Required work: Every line holding the string "computer" is to be copied from the entries below.

++++++++

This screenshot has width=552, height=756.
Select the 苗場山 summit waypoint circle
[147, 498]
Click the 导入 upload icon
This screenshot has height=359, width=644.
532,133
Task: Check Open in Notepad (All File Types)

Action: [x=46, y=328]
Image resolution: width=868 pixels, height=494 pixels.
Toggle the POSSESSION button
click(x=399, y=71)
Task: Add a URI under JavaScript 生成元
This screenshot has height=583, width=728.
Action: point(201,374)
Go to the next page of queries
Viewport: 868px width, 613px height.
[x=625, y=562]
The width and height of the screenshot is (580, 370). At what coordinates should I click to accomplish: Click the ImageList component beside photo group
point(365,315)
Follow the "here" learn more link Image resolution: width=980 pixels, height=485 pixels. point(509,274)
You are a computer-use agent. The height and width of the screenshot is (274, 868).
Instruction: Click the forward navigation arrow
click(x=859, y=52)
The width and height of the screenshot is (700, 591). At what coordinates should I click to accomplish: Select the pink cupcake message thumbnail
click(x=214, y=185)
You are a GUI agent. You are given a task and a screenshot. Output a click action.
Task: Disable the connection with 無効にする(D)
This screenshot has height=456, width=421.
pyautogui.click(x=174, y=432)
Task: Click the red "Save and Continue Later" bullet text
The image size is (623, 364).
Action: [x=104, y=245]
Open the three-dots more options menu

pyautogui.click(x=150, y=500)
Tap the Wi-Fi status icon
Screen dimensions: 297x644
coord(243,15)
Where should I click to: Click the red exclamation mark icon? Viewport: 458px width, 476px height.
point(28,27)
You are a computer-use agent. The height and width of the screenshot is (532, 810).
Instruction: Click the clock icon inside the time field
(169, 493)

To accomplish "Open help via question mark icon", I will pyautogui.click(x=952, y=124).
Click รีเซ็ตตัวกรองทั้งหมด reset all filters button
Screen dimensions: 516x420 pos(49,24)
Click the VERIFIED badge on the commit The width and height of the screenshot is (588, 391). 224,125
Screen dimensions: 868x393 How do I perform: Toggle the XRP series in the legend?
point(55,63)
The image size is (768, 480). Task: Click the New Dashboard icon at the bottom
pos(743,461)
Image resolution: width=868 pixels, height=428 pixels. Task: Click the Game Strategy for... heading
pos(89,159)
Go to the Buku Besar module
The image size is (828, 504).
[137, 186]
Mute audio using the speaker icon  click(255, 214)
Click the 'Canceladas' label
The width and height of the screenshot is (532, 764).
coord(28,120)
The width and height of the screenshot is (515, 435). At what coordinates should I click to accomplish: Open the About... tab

++++++++

Result of the task:
You are a computer-use agent. The height and width of the screenshot is (274, 868).
You are a computer-use agent. The height and width of the screenshot is (532, 810).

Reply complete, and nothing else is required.